Return value can be either scalar or array context. In scalar context return value is true (1) or false (0). In array context it returns list of the invalid keys (possibly key paths like 'KEY1/KEY2/KEY3'):

# array context
my @invalid_keys = hash_validate( $data_hr, $validate_hr );

# scalar context
print "YES!" if hash_validate( $data_hr, $validate_hr );

TODO

(more docs)

DATA::TOOLS SUB-MODULES

Data::Tools package includes several sub-modules:

* Data::Tools::Socket (socket I/O processing, TODO: docs)
* Data::Tools::Time   (time processing)

REQUIRED MODULES

Data::Tools is designed to be simple, compact and self sufficient. However it uses some 3rd party modules:

* Digest::Whirlpool
* Digest::MD5
* Digest::SHA1

SEE ALSO

For more complex cases of nested hash validation, check Data::Validate::Struct module by Thomas Linden, cheers :)

GITHUB REPOSITORY

[email protected]:cade-vs/perl-data-tools.git

git clone git://github.com/cade-vs/perl-data-tools.git

AUTHOR

Vladi Belperchinov-Shabanski "Cade"
      <[email protected]> <[email protected]> <[email protected]>
http://cade.noxrun.com/  

NAME

Data::Tools::Socket provides set of socket I/O functions.

SYNOPSIS

use Data::Tools::Socket qw( :all );  # import all functions
use Data::Tools::Socket;             # the same as :all :) 
use Data::Tools::Socket qw( :none ); # do not import anything, use full package names

# --------------------------------------------------------------------------

my $read_res_len  = socket_read(  $socket, $data_ref, $length, $timeout );
my $write_res_len = socket_write( $socket, $data,     $length, $timeout );
my $write_res_len = socket_print( $socket, $data, $timeout );

# --------------------------------------------------------------------------

my $read_data = socket_read_message(  $socket, $timeout );
my $write_res = socket_write_message( $socket, $data, $timeout );

# --------------------------------------------------------------------------

FUNCTIONS

socket_read( $socket, $data_ref, $length, $timeout )

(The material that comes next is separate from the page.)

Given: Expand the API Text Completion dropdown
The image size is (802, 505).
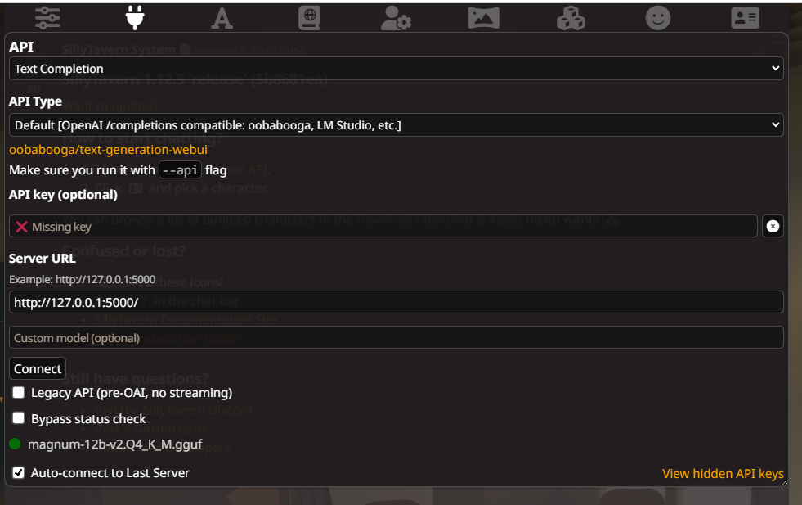Looking at the screenshot, I should click(x=397, y=68).
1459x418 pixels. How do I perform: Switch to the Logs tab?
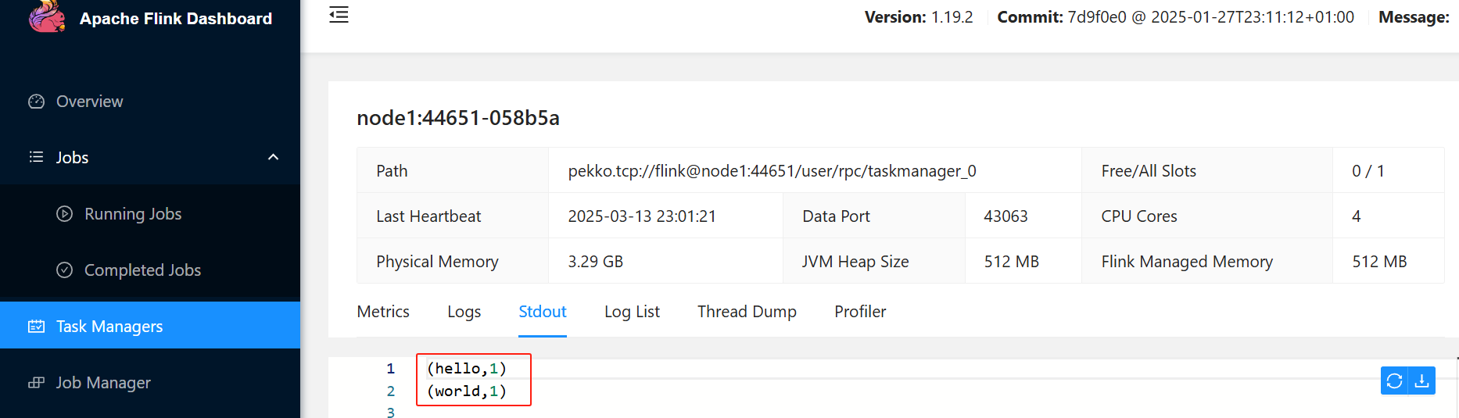coord(464,312)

Reads $length sized data from the $socket and store it to $data_ref scalar reference.

Returns read length (can be shorter than requested $length);

$timeout is optional, it is in seconds and can be less than 1 second.

socket_write( $socket, $data, $length, $timeout )

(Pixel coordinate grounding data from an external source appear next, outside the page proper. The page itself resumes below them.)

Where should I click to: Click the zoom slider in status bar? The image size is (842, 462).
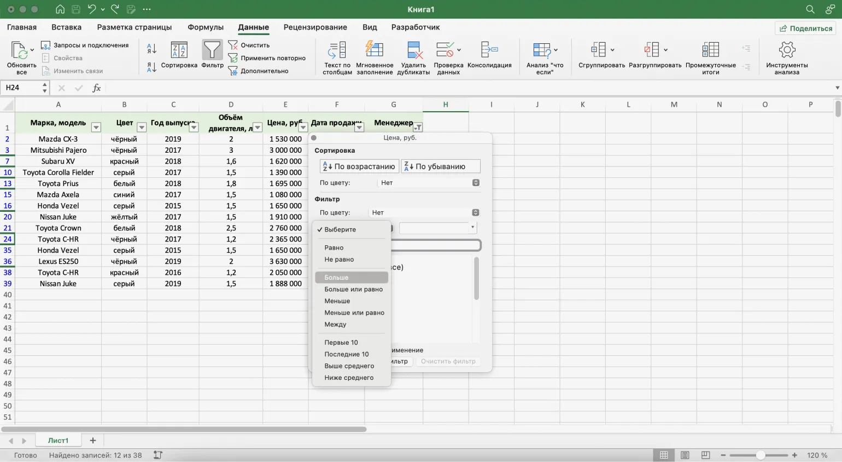point(760,455)
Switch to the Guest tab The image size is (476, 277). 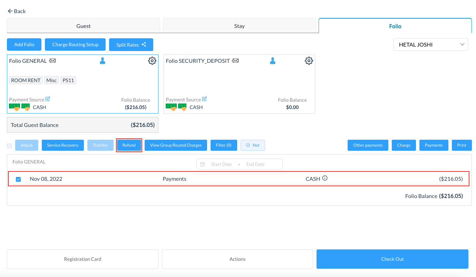[84, 26]
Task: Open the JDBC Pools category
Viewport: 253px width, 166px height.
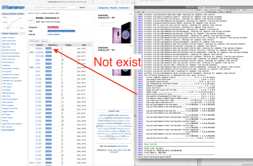Action: tap(6, 96)
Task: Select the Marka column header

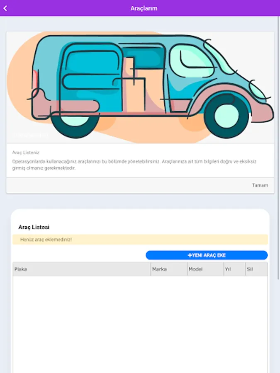Action: pos(160,269)
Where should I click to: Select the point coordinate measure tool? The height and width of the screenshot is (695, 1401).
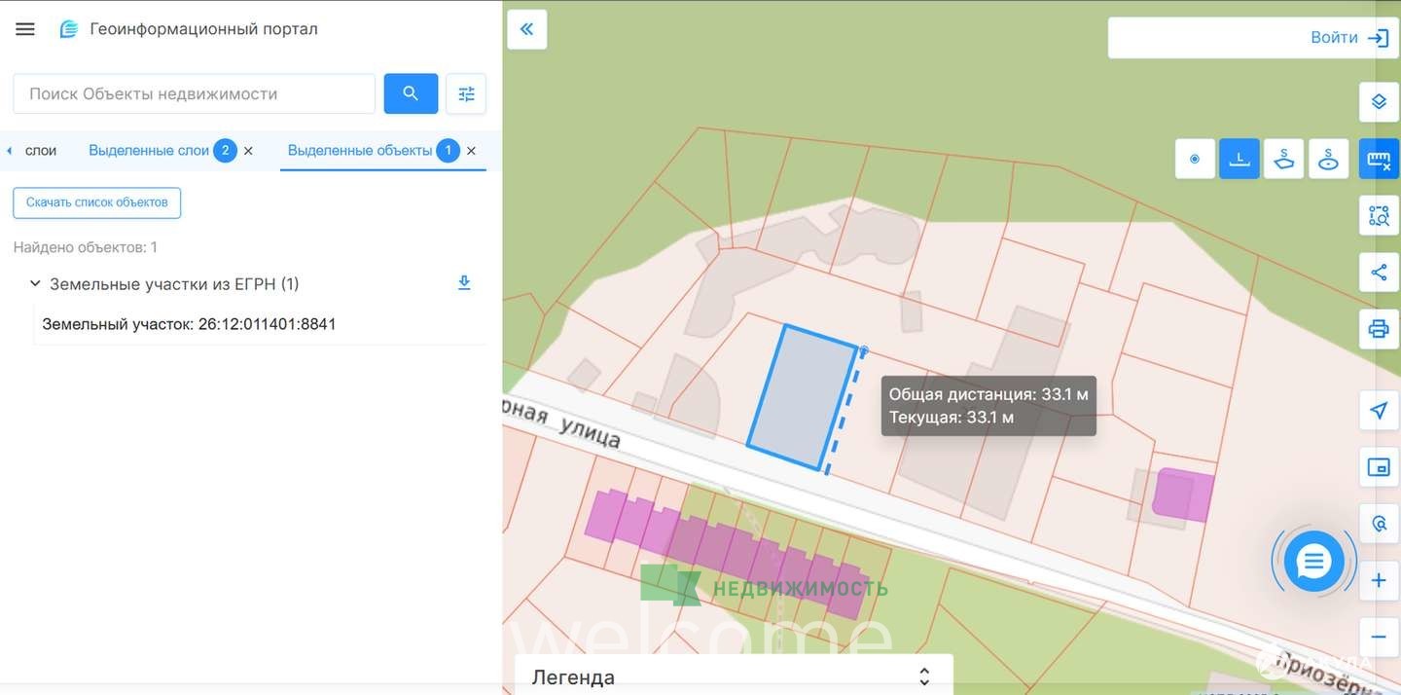(x=1195, y=159)
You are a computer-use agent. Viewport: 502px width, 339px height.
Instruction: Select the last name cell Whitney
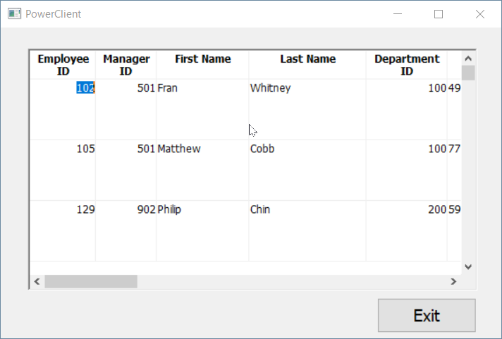[x=270, y=88]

Writes $length sized data from $data scalar to the $socket.

Returns write length (can be shorter than requested $length);

$timeout is optional, it is in seconds and can be less than 1 second.

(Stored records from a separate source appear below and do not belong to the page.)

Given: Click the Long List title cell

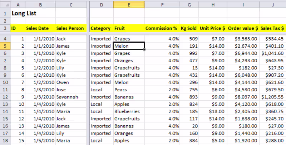Looking at the screenshot, I should (x=24, y=13).
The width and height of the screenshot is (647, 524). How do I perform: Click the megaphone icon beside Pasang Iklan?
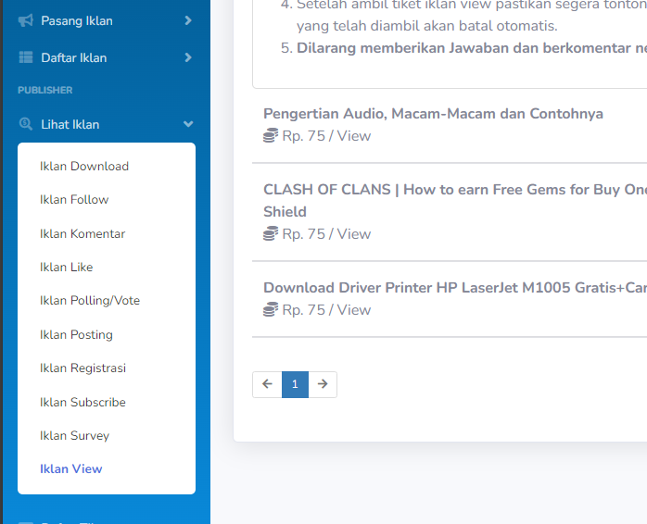point(26,20)
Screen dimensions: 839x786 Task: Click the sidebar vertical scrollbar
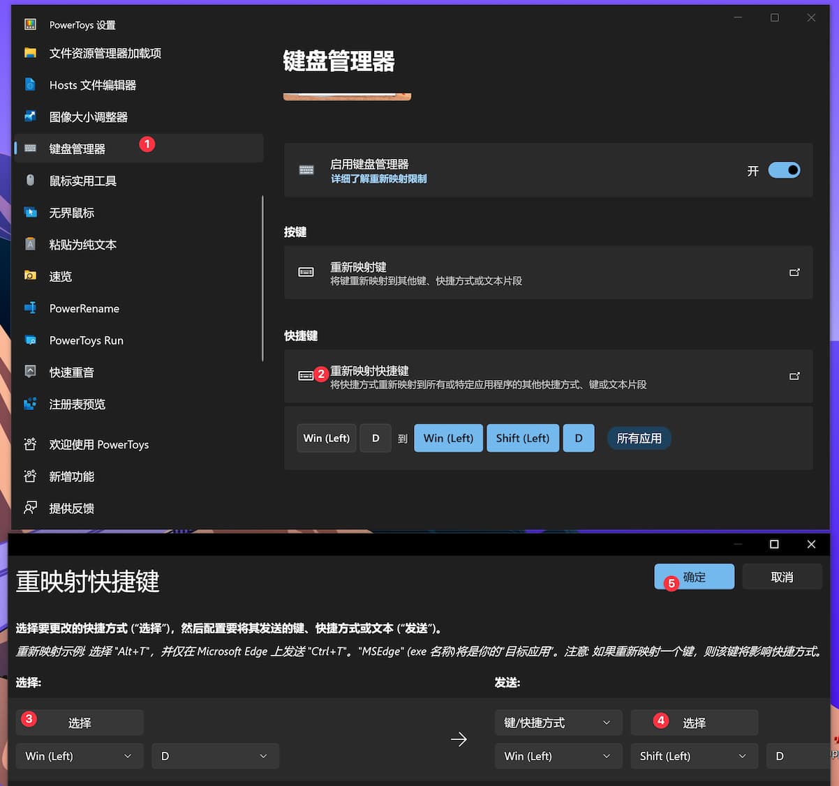point(262,279)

socket_print( $socket, $data, $timeout )

Same as socket_write() but calculates requested length from the $data scalar.

$timeout is optional, it is in seconds and can be less than 1 second.

socket_read_message( $socket, $timeout )

Reads 32bit network-order integer, which then is used as data size to be read from the socket (i.e. message = 32bit-integer + data ).

Returns read data or undef for message or network error.

$timeout is optional, it is in seconds and can be less than 1 second.

socket_write_message( $socket, $data, $timeout )

Writes 32bit network-order integer, which is the size of the given $data to be written to the $socket and then writes the data (i.e. message = 32bit-integer + data ).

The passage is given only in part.